1600 - 1876
1876 - 1945
1945 - Present
Celebrities 1607 – 1788

The celebrities of the colonial, revolutionary, and civil war periods in America were far different than those of today. Only people of significant achievement or oratorical prowess were found in the newspapers often enough and talked about frequently enough to become well known. Political figures, artists, writers, traveling preachers, and war heroes made up this class of people. Described below in chronological order by birth year are a few of the most significant celebrities from this time period.

John Smith:
Born: 1580
Died: 1631
Why he was famous (major accomplishments):
  • Was one of seven council members selected to govern the Jamestown colony (1607)

  • Explored and mapped the Chesapeake Bay region

  • Elected president of the governing council (1608)

  • Brought order to the colony and aided its survival through strong discipline

    • Used his famous rule "He who does not work, will not eat."

William Penn:
Born: October 14, 1644
Died: July 30, 1718
Why he was famous (major accomplishments):

  • Received a land grant from England to pay off a debt owed to his father (1681)

    • Established the colony of Pennsylvania

  • Allowed his colony to become a haven for persecuted religious sects, especially Quakers

Cotton Mather:
Born: 1663
Died: 1728
Why he was famous (major accomplishments):
  • Was instrumental in the Salem witch trials

  • Wrote Wonders of the Invisible World about the trials

Jonathon Edwards:
Born: October 5, 1703
Died: March 22, 1758
Why he was famous (major accomplishments):

  • Wrote "A Faithful Narrative of the Surprising Work of God" (1738)

  • Was a well know revivalist preacher during the Great Awakening

  • Wrote The Distinguishing Marks of a Work of the Spirit of God" (1741), "Some Thoughts Concerning the Present Revival" (1742), "A Treatise Concerning Religious Affections" (1746), and "The Life of David Brainerd" (1749) during the Great Awakening period

  • Later wrote A Careful and Strict Inquiry into the Modern Prevailing Notions of that Freedom of Will . . ." (1754)

  • Became president of the College of New Jersey, which later became Princeton University (1757)

Benjamin Franklin
Born: January 17, 1706
Died: April 17, 1790
Why he was famous (major accomplishments):
  • Established a philosophical society and debating club called Junto (1727)

  • Began a printing business in 1728

  • Published Poor Richard’s Almanac (1732 – 1757)

  • Formed a “fire company” in Philadelphia (1735)

  • Public printer for Pennsylvania, New Jersey, Delaware and Maryland

  • Very influential in Philadelphia

  • Developed a wide variety of inventions including a very popular stove.

  • Studied electricity and developed the lightning rod

  • Made deputy post master of America (1753)

  • Appointed to represent Pennsylvania in England (1764)

# [Instructions for the task]
Using the overview of colonial American celebrities above, explain why the famous figures of the colonial, revolutionary, and civil war periods differed from those of today.

# [Entries]

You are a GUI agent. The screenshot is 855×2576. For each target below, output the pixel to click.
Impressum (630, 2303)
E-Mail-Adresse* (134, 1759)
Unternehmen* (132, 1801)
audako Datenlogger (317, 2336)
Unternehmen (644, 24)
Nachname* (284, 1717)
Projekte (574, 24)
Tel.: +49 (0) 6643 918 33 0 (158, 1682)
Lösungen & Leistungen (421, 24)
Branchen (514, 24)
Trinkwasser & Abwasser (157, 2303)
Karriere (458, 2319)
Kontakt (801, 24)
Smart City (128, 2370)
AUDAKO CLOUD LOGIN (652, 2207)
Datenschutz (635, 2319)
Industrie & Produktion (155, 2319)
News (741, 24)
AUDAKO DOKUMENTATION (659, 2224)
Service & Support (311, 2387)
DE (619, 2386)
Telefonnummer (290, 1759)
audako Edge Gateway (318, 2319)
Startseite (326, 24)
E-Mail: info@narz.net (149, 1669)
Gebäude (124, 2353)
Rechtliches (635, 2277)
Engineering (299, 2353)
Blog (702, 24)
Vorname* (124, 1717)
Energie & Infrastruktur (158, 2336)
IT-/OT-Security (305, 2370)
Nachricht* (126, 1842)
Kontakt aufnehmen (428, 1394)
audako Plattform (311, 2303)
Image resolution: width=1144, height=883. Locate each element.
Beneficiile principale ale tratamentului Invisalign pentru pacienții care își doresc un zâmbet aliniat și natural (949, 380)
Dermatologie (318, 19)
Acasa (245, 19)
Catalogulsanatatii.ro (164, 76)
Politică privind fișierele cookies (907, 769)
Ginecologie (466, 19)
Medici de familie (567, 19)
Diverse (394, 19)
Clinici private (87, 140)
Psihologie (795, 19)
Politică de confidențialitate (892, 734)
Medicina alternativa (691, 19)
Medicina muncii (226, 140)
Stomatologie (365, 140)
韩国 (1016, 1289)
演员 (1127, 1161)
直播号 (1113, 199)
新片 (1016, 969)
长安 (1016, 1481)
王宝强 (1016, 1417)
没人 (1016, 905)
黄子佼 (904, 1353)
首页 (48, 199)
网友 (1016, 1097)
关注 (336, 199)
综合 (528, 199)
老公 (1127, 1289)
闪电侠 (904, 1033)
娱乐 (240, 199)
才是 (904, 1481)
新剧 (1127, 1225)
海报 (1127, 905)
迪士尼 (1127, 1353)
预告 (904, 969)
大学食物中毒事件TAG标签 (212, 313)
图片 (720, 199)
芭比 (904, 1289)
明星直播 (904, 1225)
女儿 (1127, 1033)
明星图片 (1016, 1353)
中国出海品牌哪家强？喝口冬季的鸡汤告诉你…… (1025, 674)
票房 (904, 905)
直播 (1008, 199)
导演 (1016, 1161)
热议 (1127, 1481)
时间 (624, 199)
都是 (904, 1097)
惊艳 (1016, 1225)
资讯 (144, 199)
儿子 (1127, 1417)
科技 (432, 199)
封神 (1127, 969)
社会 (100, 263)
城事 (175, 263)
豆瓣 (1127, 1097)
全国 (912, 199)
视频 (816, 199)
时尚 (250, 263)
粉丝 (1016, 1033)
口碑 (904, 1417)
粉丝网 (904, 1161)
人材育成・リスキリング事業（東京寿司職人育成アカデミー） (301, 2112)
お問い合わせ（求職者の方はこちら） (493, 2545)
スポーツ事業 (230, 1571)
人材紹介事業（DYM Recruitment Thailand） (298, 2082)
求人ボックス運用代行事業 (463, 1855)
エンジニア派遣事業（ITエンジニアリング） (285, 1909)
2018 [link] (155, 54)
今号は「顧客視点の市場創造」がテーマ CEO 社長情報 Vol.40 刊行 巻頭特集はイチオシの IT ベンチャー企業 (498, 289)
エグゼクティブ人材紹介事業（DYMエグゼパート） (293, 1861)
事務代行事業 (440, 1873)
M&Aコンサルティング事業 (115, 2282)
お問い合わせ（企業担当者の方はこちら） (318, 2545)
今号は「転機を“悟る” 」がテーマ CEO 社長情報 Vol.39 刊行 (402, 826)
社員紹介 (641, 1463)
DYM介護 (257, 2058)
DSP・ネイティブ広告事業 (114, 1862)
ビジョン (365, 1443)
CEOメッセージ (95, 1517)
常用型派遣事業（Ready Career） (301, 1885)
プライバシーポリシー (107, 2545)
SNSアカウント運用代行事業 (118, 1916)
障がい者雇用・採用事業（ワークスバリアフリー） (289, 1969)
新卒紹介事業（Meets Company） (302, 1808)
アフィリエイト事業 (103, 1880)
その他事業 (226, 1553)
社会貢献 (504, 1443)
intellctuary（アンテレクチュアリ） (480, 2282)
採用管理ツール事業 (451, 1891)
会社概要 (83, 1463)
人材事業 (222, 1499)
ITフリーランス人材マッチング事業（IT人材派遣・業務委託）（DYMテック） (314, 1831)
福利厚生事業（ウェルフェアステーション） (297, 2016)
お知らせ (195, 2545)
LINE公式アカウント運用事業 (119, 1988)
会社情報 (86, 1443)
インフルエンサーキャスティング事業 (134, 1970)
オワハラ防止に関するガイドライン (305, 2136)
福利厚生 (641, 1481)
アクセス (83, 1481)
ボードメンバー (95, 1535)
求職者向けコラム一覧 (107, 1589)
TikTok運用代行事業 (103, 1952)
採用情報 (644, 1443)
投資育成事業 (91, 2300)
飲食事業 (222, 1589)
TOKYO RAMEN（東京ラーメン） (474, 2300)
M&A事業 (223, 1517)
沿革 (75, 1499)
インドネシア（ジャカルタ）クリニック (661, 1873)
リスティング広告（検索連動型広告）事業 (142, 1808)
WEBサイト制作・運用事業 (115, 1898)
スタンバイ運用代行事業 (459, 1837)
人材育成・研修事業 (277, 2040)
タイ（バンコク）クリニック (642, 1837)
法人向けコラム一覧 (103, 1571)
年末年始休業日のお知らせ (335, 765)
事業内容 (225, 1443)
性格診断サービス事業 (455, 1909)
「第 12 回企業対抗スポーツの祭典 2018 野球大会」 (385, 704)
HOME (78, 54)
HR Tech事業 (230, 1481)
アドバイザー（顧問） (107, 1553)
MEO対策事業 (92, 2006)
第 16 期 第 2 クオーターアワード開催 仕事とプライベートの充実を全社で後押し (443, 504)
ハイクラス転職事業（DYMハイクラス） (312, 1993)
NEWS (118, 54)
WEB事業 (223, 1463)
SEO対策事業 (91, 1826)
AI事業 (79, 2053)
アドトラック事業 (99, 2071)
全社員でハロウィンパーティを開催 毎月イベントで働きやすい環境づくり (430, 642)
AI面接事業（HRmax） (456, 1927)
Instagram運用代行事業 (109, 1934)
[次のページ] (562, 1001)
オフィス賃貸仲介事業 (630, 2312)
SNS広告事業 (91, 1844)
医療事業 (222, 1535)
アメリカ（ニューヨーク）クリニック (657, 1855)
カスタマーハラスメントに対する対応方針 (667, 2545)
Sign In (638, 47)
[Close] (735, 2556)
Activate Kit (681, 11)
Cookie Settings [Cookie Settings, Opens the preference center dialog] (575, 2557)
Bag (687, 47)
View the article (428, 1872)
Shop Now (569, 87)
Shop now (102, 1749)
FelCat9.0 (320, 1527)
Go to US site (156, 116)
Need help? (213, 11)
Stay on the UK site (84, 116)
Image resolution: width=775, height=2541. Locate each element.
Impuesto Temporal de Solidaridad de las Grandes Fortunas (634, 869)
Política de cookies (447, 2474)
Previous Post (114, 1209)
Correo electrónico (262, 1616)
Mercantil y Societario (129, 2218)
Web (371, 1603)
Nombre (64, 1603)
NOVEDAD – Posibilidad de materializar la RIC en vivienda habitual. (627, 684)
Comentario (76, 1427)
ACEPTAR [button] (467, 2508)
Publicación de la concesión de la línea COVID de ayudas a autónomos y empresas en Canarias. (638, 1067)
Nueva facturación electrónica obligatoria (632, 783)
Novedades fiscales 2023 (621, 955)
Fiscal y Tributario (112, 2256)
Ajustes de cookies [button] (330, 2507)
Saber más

# [Expected answer]
Only people of significant achievement or oratorical prowess appeared in the newspapers and were discussed often enough to become well known. As a result, this group consisted of political figures, artists, writers, traveling preachers, and war heroes.